The conductive support material is scattered within the positive electrode active material layer 24. The conductive additive increases the conductivity between the positive electrode active materials in the positive electrode active material layer 24. Examples of the conductive additive include carbon powder such as carbon black, carbon nanotubes, carbon materials, fine metal powder such as copper, nickel, stainless steel, and iron, a mixture of carbon materials and fine metal powder, and conductive oxides such as ITO. . The conductive auxiliary material is preferably a carbon material such as carbon black. If sufficient conductivity can be ensured with the active material alone, the positive electrode active material layer 24 does not need to contain a conductive additive.

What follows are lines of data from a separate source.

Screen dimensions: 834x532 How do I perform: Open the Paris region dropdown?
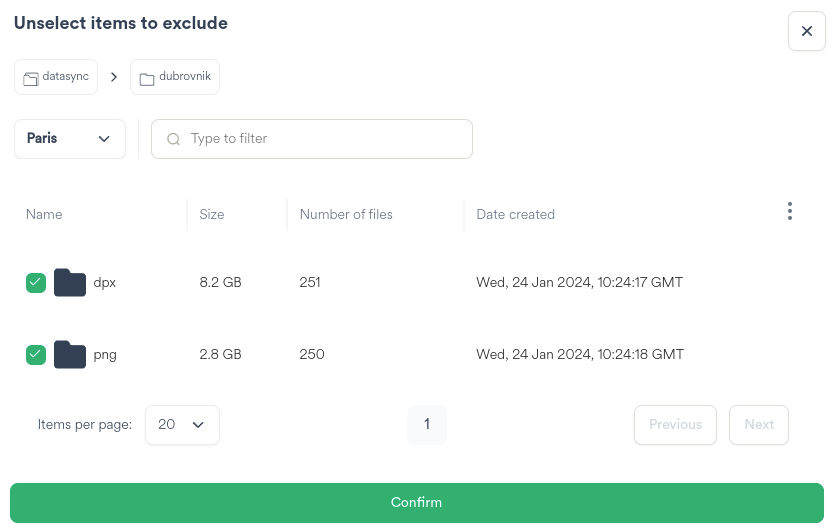point(69,139)
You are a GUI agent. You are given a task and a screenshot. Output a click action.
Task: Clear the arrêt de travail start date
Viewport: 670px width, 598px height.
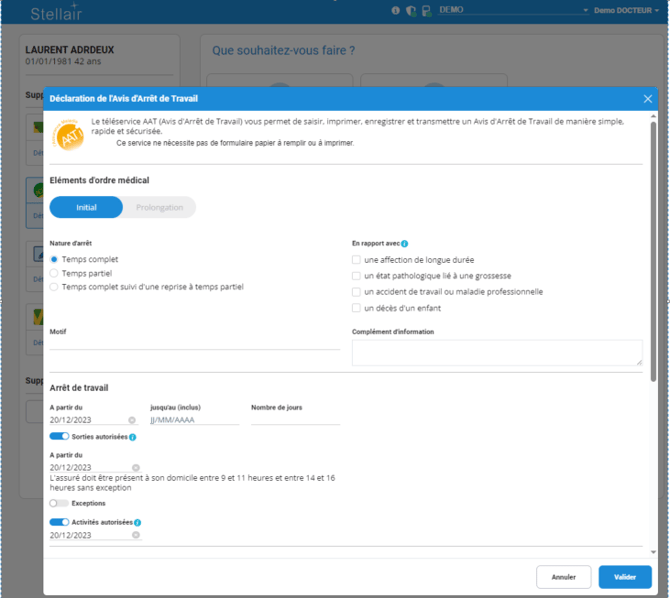pyautogui.click(x=131, y=420)
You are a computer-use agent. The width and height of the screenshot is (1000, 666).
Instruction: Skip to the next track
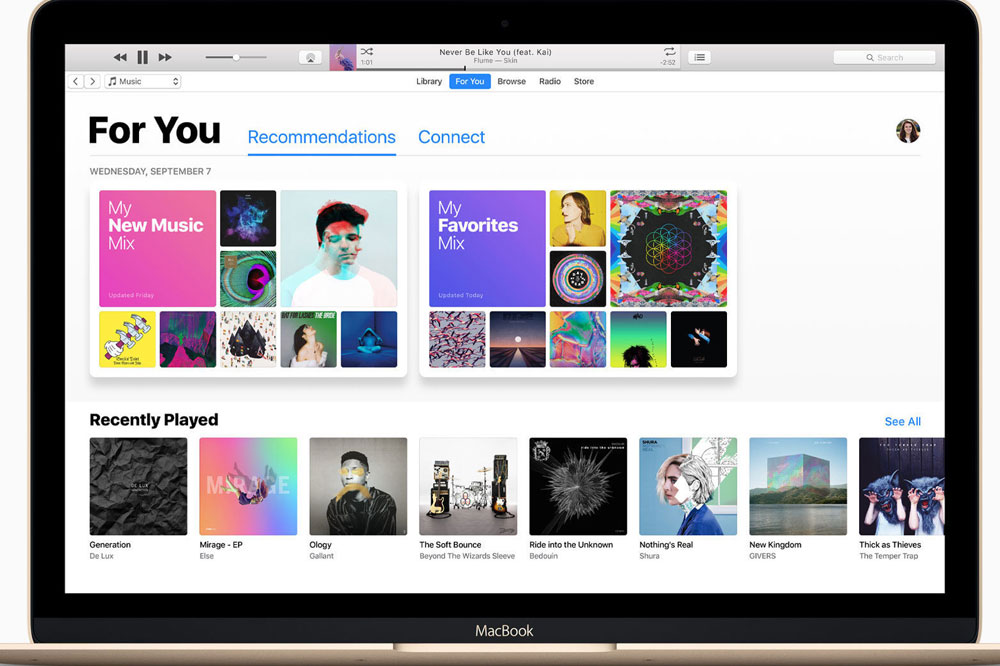pos(165,58)
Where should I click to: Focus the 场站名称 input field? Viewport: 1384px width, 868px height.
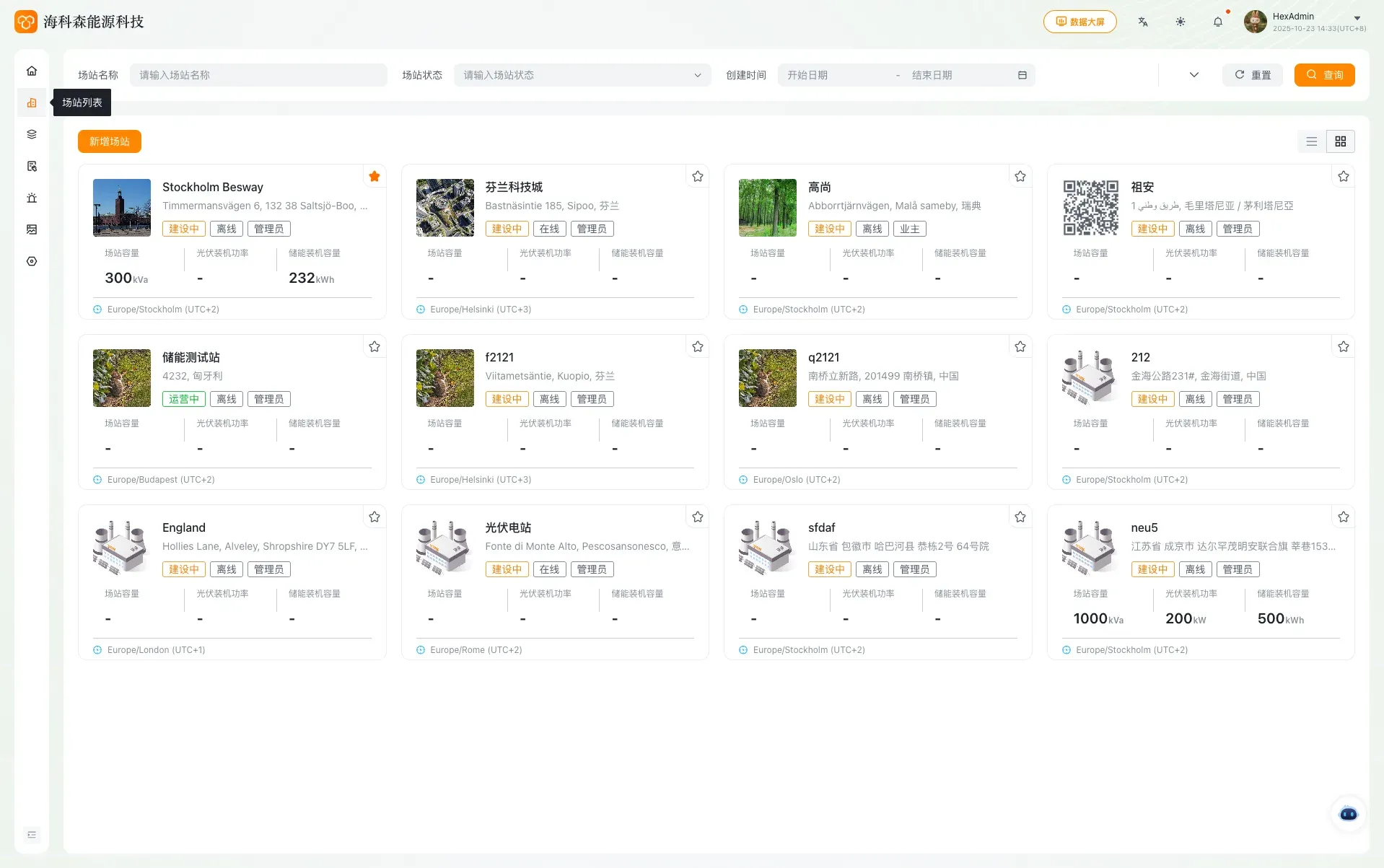[258, 75]

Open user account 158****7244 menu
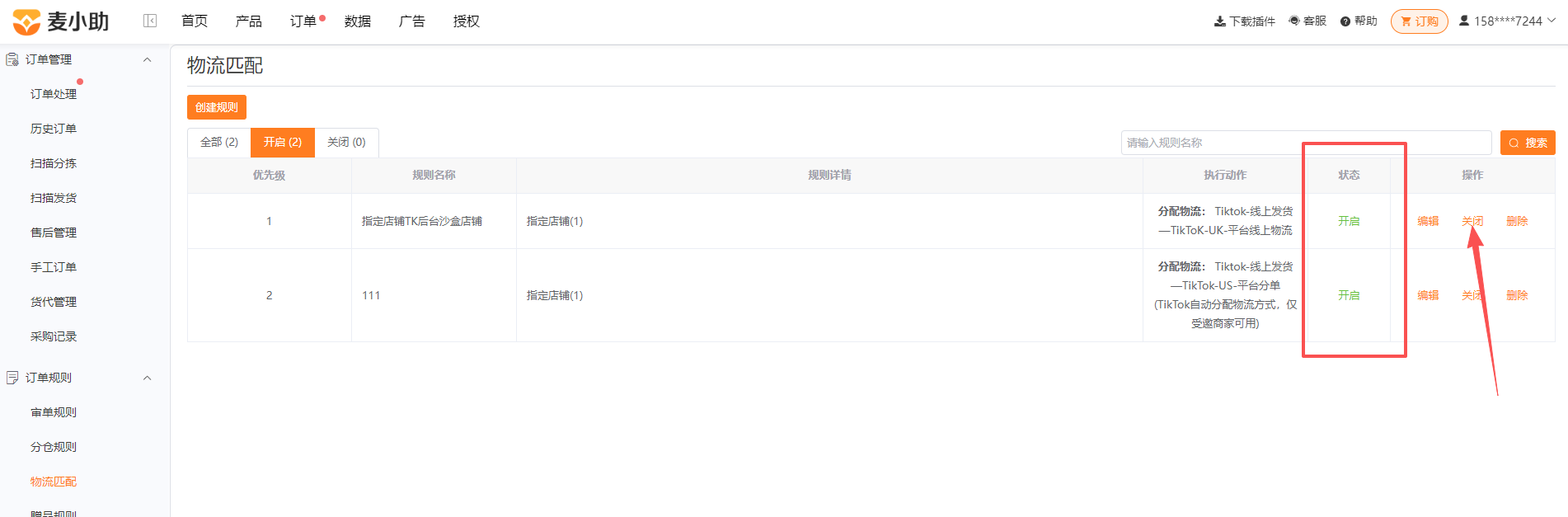pos(1507,21)
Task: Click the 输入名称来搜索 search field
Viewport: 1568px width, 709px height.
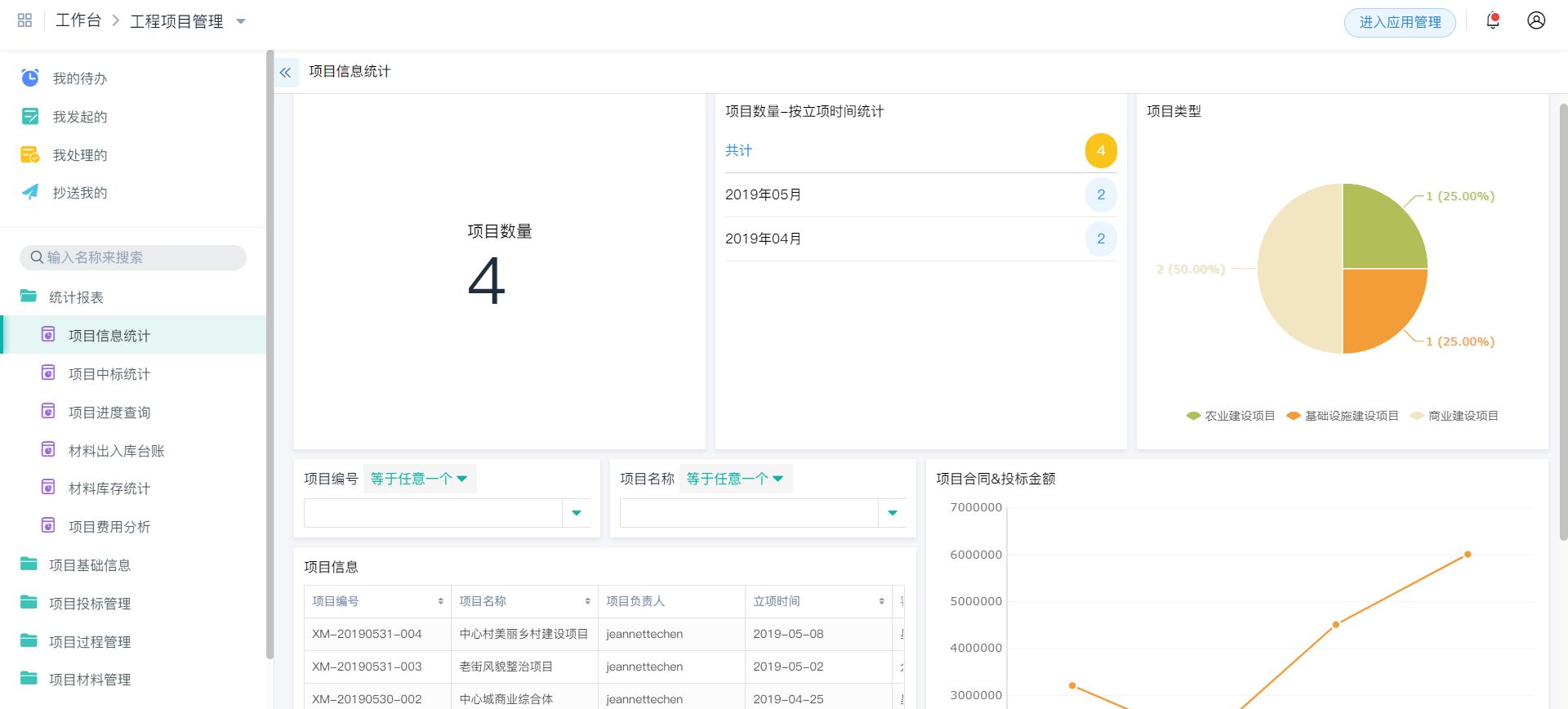Action: (x=133, y=257)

The binder binds the positive electrode active materials 25 in the positive electrode active material layer 24 to each other. A known binder can be used. The binder is, for example, a fluororesin. Examples of the fluororesin include polyvinylidene fluoride (PVDF), polytetrafluoroethylene (PTFE), tetrafluoroethylene-hexafluoropropylene copolymer (FEP), tetrafluoroethylene-perfluoroalkyl vinyl ether copolymer (PFA), These include ethylene-tetrafluoroethylene copolymer (ETFE), polychlorotrifluoroethylene (PCTFE), ethylene-chlorotrifluoroethylene copolymer (ECTFE), and polyvinyl fluoride (PVF).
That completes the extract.